Scenario
I have a number of enterprise datasets that I must find missing links between, and one of the ways I use for finding potential matches is joining on first and last name. The complication is that we have a significant number of people who use their legal name in one dataset (employee records), but they use either a nickname or (worse yet) their middle name in others (i.e., EAD, training, PIV card, etc.). I am looking for a way to match up these potentially disparate names across the various datasets.
Simplified Example
Here is an overly simplified example of what I am trying to do, but I think it conveys my thought process.

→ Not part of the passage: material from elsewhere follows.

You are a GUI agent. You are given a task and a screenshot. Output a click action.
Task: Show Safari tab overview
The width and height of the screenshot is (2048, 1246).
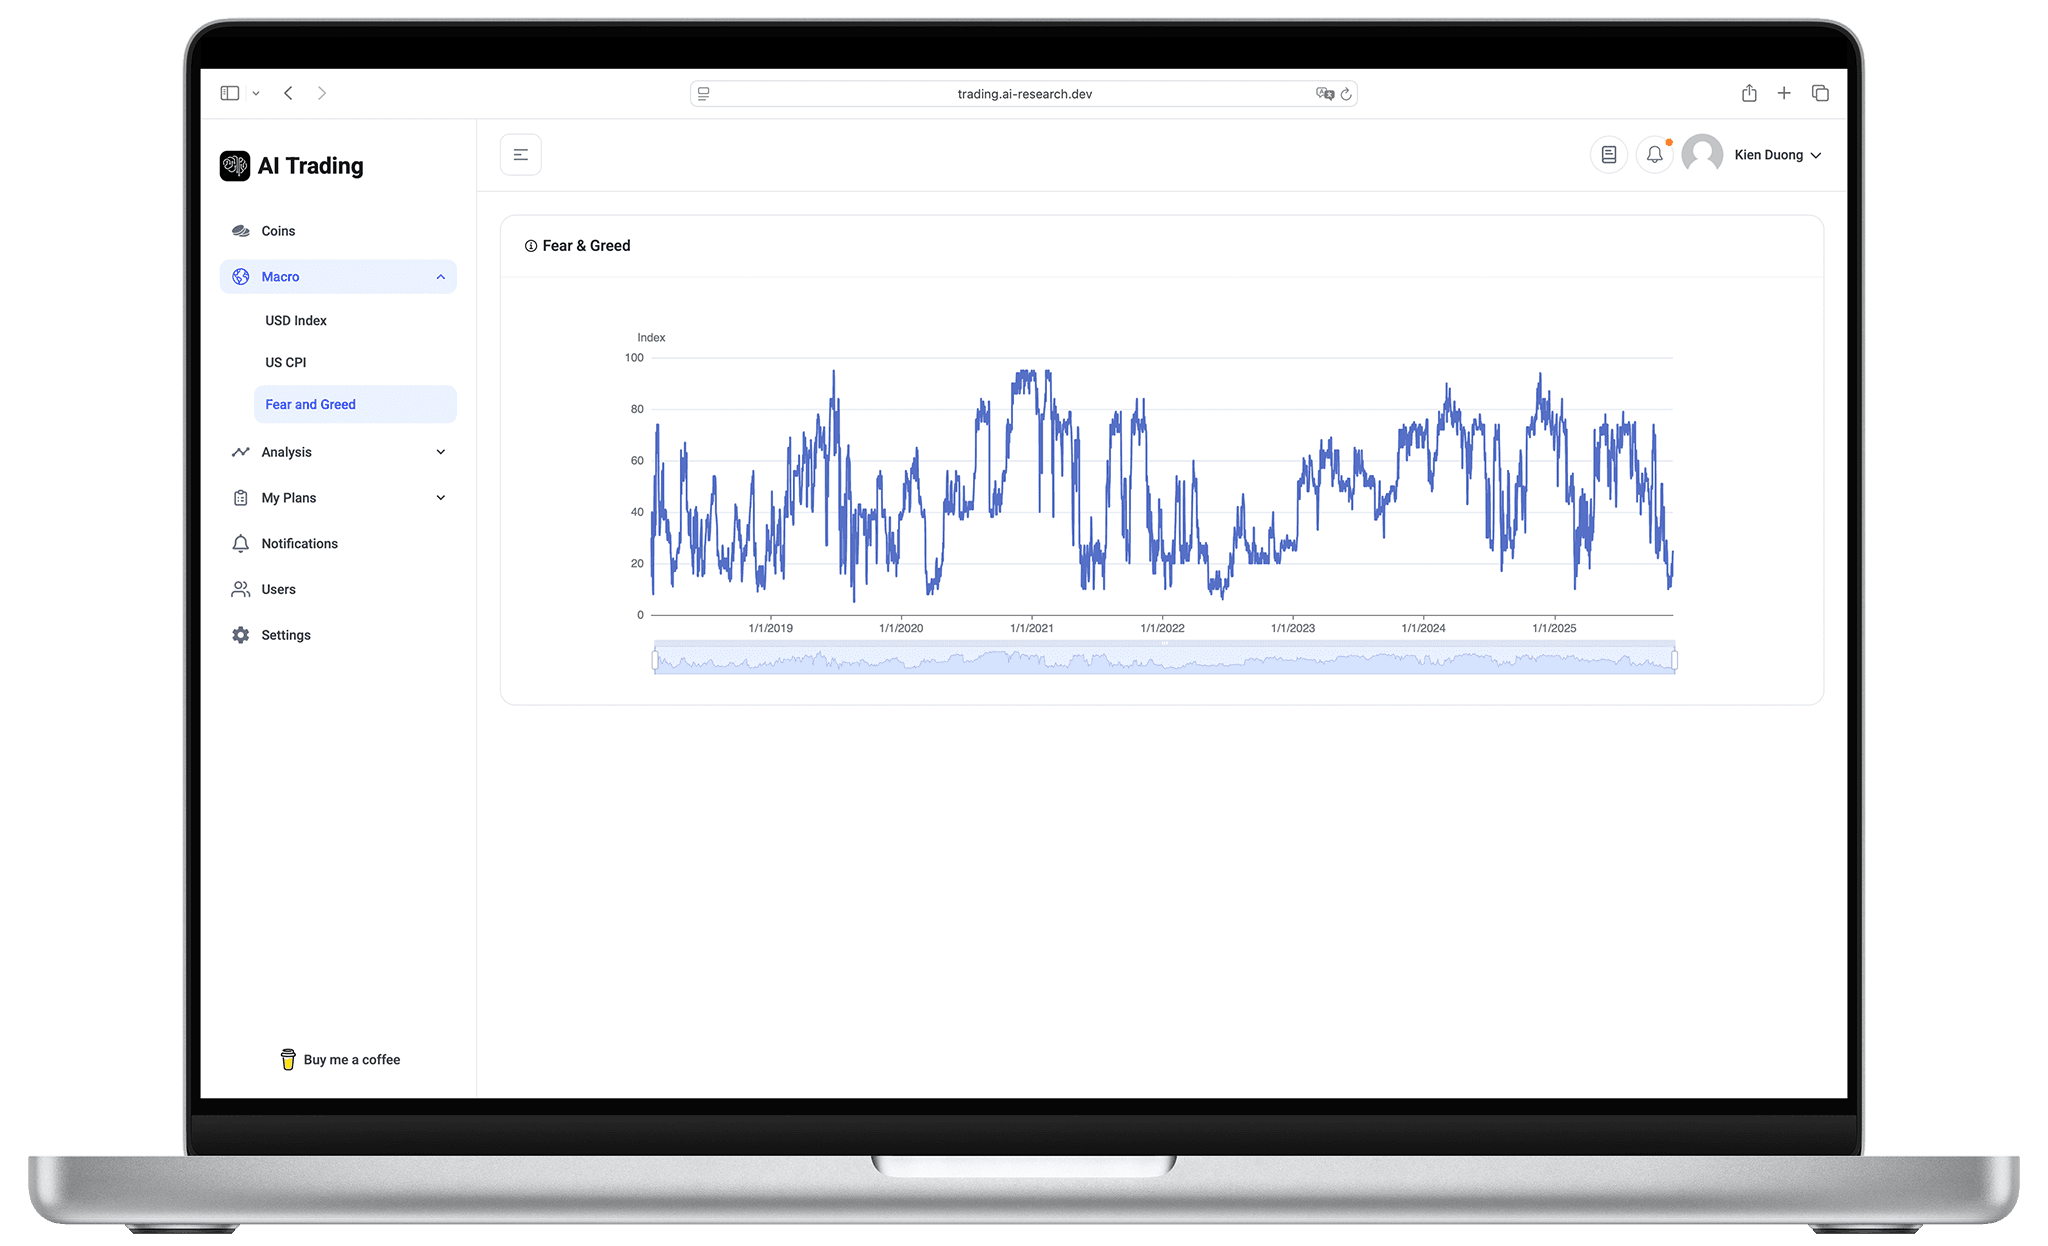[x=1820, y=93]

I begin with the employee table:
Employees table
| employee_id | first_name | last_name |
|---|---|---|
| 052451 | Robert | Armsden |
| 442896 | Jacob | Craxford |
| 054149 | Grant | Keeting |
| 025747 | Gabrielle | Renton |
| 071238 | Margaret | Seifenmacher |
and try to find the matching data from the PIV card dataset:
Cards table
| card_id | first_name | last_name |
|---|---|---|
| 1008571527 | Bobbie | Armsden |
| 1009599982 | Jake | Craxford |
| 1004786477 | Gabi | Renton |
| 1000628540 | Maggy | Seifenmacher |
Desired Result
After trying to match these datasets on first name and last name, I would like to end up with the following:
Employees_Cards table
| emp_employee_id | emp_first_name | emp_last_name | crd_card_id | crd_first_name | crd_last_name |
|---|---|---|---|---|---|
| 052451 | Robert | Armsden | 1008571527 | Bobbie | Armsden |
| 442896 | Jacob | Craxford | 1009599982 | Jake | Craxford |
| 054149 | Grant | Keeting | NULL | NULL | NULL |
| 025747 | Gabrielle | Renton | 1004786477 | Gabi | Renton |
| 071238 | Margaret | Seifenmacher | 1000628540 | Maggy | Seifenmacher |
As you can see, I would like to make the following matches:
Gabrielle -> Gabi
Jacob -> Jacob
Margaret -> Maggy
Robert -> Bobbie
My initial thought was to find a common names dataset along the lines of:
Name_Aliases table
| name1 | name2 | name3 | name4 |
|---|---|---|---|
| Gabrielle | Gabi | NULL | NULL |
| Jacob | Jake | NULL | NULL |
| Margaret | Maggy | Maggie | Meg |
| Michael | Mike | Mikey | Mick |
| Robert | Bobbie | Bob | Rob |
and use something like this for the JOIN:
CREATE TABLE employee_cards AS
SELECT
employees.employee_id AS emp_employee_ID,
employees.first_name AS emp_first_name,
employees.last_name AS emp_last_name,
cards.card_id AS crd_card_id,
cards.first_name AS crd_first_name,
cards.last_name AS crd_last_name
FROM employees
LEFT OUTER JOIN name_aliases
LEFT OUTER JOIN cards
ON employees.first_name IN (
nane_aliases.name1,
nane_aliases.name2,
nane_aliases.name3,
nane_aliases.name4
)
AND employees.last_name = cards.last_name;
This is where I got stuck, since I could not figure out how to tie the result of the first ON condition to the first names in the cards table.
Some Questions
As I ponder more deeply into this problem, I know that I am not the first person who has encountered this need for matching on common name variants. My initial search pointed me to things like fuzzysearch and soundex, but those are not quite what I need for the present scenario (although they may come in handy down the road). Given this, I have several questions for the community:
Downloadable Common Names Variants Dataset?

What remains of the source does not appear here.